Ideal gas/piston problem

[winhog]

I'm having some trouble with a question involving a piston pressing down on an enclosed gas. I'm given the height of the cylinder, the number of moles of gas, the mass of the piston, and told that initially the gas is at STP. I need to find the height of the piston when the system is in equilibrium.

I thought I knew how to do it, using PV = nRT. I calculated the area of the piston at (about) 1 square meter, so I decided the pressure pushing up should be about the piston's mass * acceleration due to gravity, correct?

Since the mass of the piston is only 1.4 kg, I get about 14 Pa as the necessary pressure. But this is only an extremely small fraction of the original pressure of 1 atm, so the height difference seems negligible to me. Am I missing something, or am I going to be giving my answer in millimeters?

[Andrew Mason]

I'm having some trouble with a question involving a piston pressing down on an enclosed gas. I'm given the height of the cylinder, the number of moles of gas, the mass of the piston, and told that initially the gas is at STP. I need to find the height of the piston when the system is in equilibrium.

I thought I knew how to do it, using PV = nRT. I calculated the area of the piston at (about) 1 square meter, so I decided the pressure pushing up should be about the piston's mass * acceleration due to gravity, correct?

Since the mass of the piston is only 1.4 kg, I get about 14 Pa as the necessary pressure. But this is only an extremely small fraction of the original pressure of 1 atm, so the height difference seems negligible to me. Am I missing something, or am I going to be giving my answer in millimeters?
The system will be in equilibrium when the pressure of the gas multiplied by the area of the piston is equal to the weight of the piston. So:

PA = mg = nRTA/V = nRT/h where h = height of piston from end of cylinder
h=nRT/mg

AM

[winhog]

Thanks very much!

Though, it seems odd that the initial height of the cylinder they gave me was useless...wasn't it? :confused:

[winhog]

Sorry, I'm still having trouble. Using your formula, with m = 1.4 kg, T = 273 K, n = 0.1 mol

h = (.1)(8.314)(273) / ((1.4)(9.8)) = 16.5 meters.

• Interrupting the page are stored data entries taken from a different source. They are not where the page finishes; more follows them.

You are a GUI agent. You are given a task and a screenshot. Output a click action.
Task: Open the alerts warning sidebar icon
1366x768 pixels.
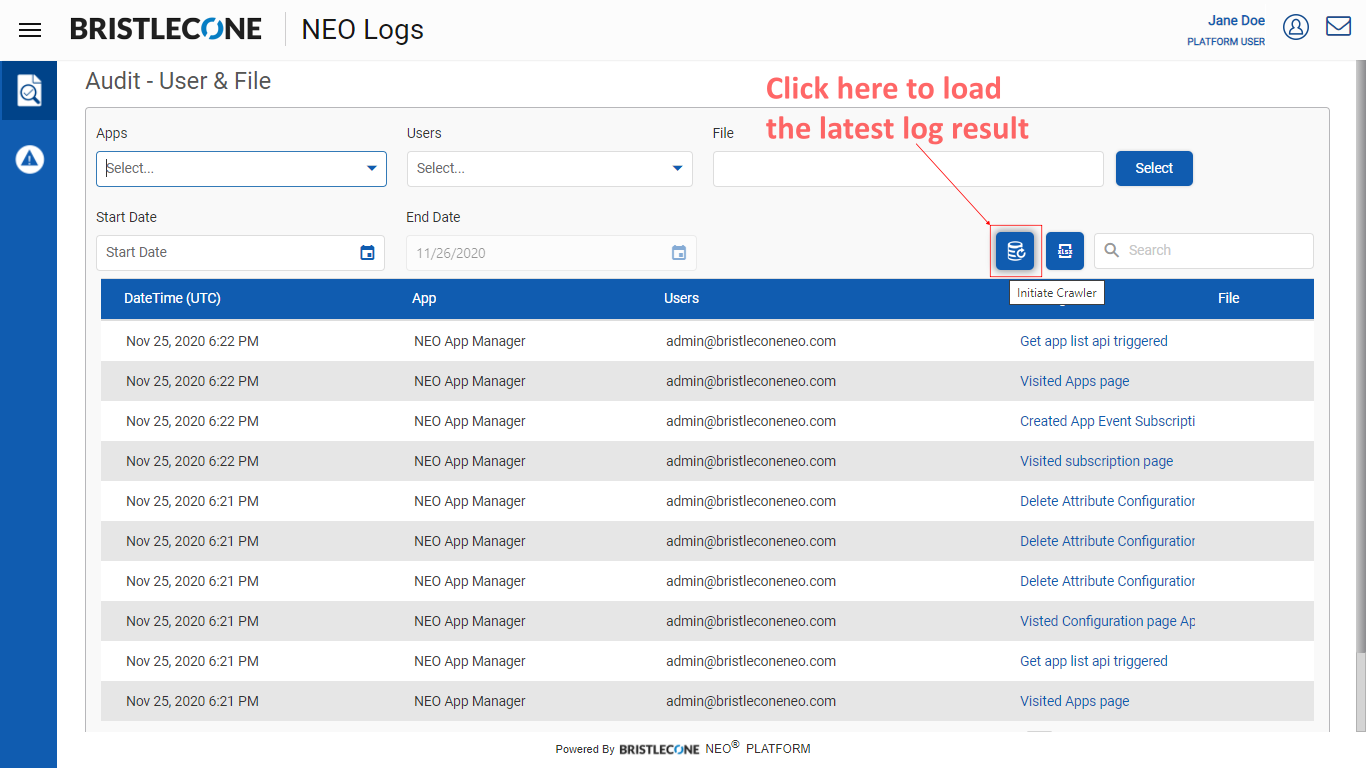point(29,159)
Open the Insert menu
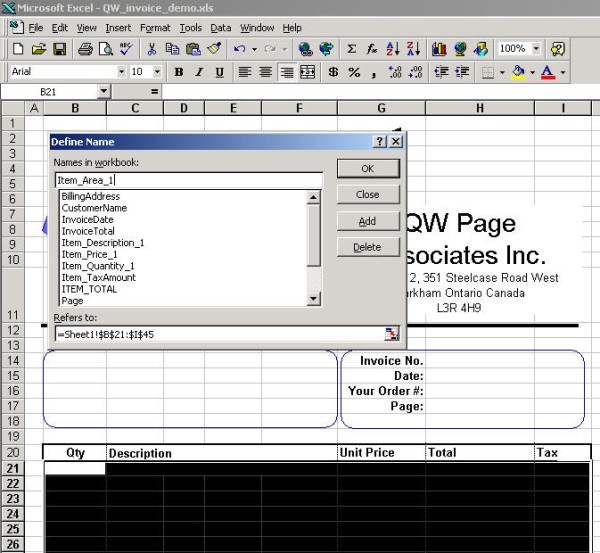Image resolution: width=600 pixels, height=553 pixels. pos(118,28)
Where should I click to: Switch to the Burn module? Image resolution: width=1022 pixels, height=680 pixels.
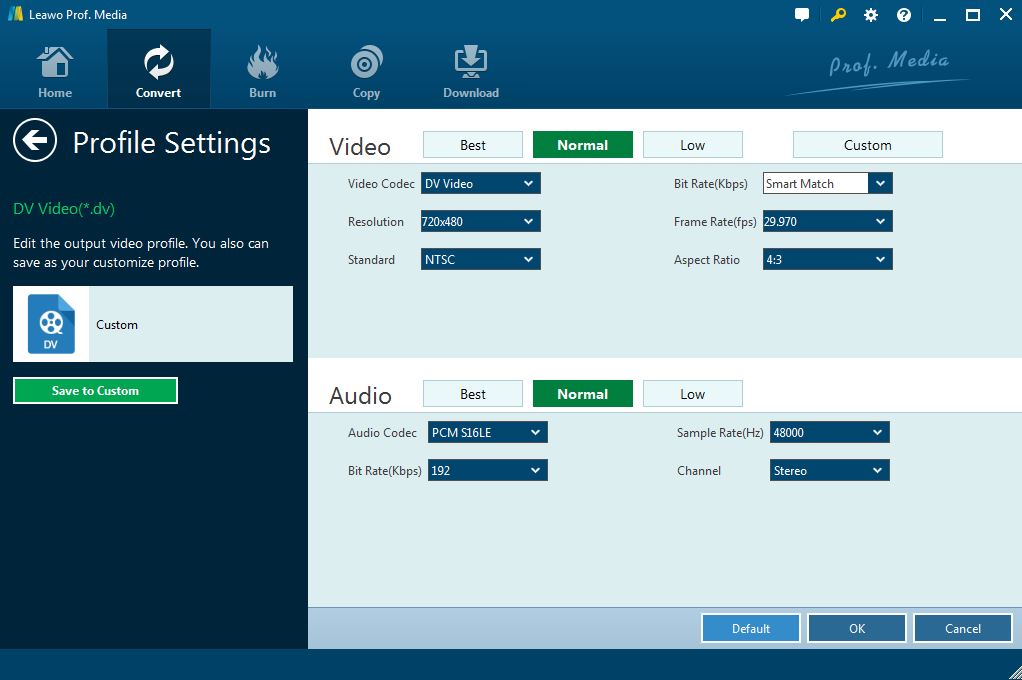tap(262, 72)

The units all work out and everything, but the given height of the cylinder was only 2.4 meters. I know the piston would not shoot up to 16.5 meters, or go down to the floor...what am I doing wrong? Thanks in advance for any help.

[Andrew Mason]

Sorry, I'm still having trouble. Using your formula, with m = 1.4 kg, T = 273 K, n = 0.1 mol

h = (.1)(8.314)(273) / ((1.4)(9.8)) = 16.5 meters.

The units all work out and everything, but the given height of the cylinder was only 2.4 meters. I know the piston would not shoot up to 16.5 meters, or go down to the floor...what am I doing wrong? Thanks in advance for any help.
In my expression I omitted the atmospheric pressure Pa. It should be:

PA = mg + PaA = nRTA/V = nRT/h where h = height of piston from end of cylinder
h=nRT/(mg + PaA)

Try that.

AM

[winhog]

Hmmm, I'm back to my initial problem then, where my answer comes out to something like 0.2 millimeters. I guess it makes some sense since .1 moles of gas can't hold much up unless very compressed, but I've never been asked a problem with such a ridiculous answer from this book before.

[Andrew Mason]

Hmmm, I'm back to my initial problem then, where my answer comes out to something like 0.2 millimeters. I guess it makes some sense since .1 moles of gas can't hold much up unless very compressed, but I've never been asked a problem with such a ridiculous answer from this book before.
You will have to give me all the data. I am missing area A, height of cylinder, h.

AM

[winhog]

They give height = 2.4 meters, n = 0.1 mol, mass = 1.4 kg, and that the gas is initially at STP. I calculated the area at 0.93 m^2.

[Andrew Mason]

They give height = 2.4 meters, n = 0.1 mol, mass = 1.4 kg, and that the gas is initially at STP. I calculated the area at 0.93 m^2.
That seems like a huge piston. What is the diameter of the piston?